Fribourg had never been a place for physical affection, but Casey was in charge now, and she could change things, however slowly that might happen.
“Thank you again,” Casey said to the assembled group.
They were still finding their land legs, obviously, so Casey led them back to the hangar where she had originally waited.
Inside, a small conference room served her needs today, as she managed to cram all seven of the travelers in, along with Hendrik, Torsten, Cameron, and Vo. The guards along the walls didn’t count.
Everyone sat and smiled at each other.
“I have, obviously, only heard unofficial rumors, because your courier was faster than any other news home,” Casey began. “Did it work?”
She was looking at Moirrey, so she was surprised when Pint-sized turned her attention to Commander Tifft. All the others did as well. But that made sense. It had been necessary to make it Tifft’s mission. The others could help, at least in the official histories, but an Imperial Officer needed to be the Godslayer.

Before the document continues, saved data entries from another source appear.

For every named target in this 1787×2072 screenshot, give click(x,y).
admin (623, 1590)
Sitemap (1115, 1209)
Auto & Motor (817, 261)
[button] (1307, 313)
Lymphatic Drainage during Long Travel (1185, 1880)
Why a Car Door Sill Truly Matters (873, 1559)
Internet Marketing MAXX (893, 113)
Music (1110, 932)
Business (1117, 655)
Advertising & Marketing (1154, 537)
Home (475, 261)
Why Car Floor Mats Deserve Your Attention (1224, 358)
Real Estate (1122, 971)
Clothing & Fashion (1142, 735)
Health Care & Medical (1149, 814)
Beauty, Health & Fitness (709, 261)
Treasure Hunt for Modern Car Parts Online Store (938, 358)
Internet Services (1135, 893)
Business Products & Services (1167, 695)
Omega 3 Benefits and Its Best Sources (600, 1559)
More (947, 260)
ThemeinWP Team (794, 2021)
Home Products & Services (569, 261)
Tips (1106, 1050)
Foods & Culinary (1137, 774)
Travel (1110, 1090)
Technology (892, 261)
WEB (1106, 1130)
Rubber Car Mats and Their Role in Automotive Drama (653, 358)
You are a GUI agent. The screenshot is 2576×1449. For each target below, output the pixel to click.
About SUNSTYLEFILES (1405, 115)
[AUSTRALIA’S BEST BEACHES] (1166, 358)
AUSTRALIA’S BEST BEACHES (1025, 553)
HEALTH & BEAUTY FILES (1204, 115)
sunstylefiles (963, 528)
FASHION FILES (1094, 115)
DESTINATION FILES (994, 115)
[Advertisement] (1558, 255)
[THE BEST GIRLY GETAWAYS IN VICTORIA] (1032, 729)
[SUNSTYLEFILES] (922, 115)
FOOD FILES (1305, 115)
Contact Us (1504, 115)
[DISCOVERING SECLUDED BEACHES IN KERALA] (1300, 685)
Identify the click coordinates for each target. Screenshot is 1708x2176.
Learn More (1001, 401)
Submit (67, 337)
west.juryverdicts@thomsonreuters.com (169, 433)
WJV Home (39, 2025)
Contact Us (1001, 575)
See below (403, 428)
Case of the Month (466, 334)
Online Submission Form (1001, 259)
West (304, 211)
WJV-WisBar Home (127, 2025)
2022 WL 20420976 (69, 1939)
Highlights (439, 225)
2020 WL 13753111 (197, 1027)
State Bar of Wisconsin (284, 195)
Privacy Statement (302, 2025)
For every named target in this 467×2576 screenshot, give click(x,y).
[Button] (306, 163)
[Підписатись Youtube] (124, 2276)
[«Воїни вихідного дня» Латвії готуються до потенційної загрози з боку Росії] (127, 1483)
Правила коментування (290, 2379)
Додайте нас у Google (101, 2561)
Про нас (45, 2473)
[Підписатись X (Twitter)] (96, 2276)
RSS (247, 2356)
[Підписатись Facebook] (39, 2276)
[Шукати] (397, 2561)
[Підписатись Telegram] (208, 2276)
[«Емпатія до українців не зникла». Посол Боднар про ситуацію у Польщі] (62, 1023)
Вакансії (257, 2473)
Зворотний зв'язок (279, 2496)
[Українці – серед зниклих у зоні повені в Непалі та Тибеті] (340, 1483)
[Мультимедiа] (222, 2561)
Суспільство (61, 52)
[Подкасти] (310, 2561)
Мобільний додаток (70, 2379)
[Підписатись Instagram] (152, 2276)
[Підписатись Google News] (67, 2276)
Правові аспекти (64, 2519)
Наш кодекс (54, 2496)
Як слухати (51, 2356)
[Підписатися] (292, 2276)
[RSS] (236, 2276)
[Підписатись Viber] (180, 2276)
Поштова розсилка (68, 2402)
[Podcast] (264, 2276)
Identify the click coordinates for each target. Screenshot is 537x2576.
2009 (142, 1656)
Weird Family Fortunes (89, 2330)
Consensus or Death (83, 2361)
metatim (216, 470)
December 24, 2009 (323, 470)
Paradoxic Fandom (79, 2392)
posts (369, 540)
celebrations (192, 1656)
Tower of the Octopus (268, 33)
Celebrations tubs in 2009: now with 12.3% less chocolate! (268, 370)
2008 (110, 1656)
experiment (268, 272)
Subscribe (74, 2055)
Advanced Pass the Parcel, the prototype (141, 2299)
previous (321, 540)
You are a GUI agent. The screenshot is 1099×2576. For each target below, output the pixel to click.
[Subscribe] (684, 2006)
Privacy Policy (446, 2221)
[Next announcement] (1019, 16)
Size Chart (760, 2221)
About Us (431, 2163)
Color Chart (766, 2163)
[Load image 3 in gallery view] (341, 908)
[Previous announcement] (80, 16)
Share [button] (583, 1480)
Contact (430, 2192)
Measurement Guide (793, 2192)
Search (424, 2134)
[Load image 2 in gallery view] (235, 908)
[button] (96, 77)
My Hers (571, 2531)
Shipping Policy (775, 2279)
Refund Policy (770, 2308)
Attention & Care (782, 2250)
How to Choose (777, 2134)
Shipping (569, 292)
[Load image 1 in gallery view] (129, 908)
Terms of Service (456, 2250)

Hopefully, the man would survive the adulation and attention that came with it.
She would need to marry him off to a well-connected family, and do so soon, to show him how much she appreciated his service. And there were Duchies available, where he might marry an only or eldest daughter.
In a generation, Avelina Indovina as Duke in her own right would sway some minds, but that was a battle for another day.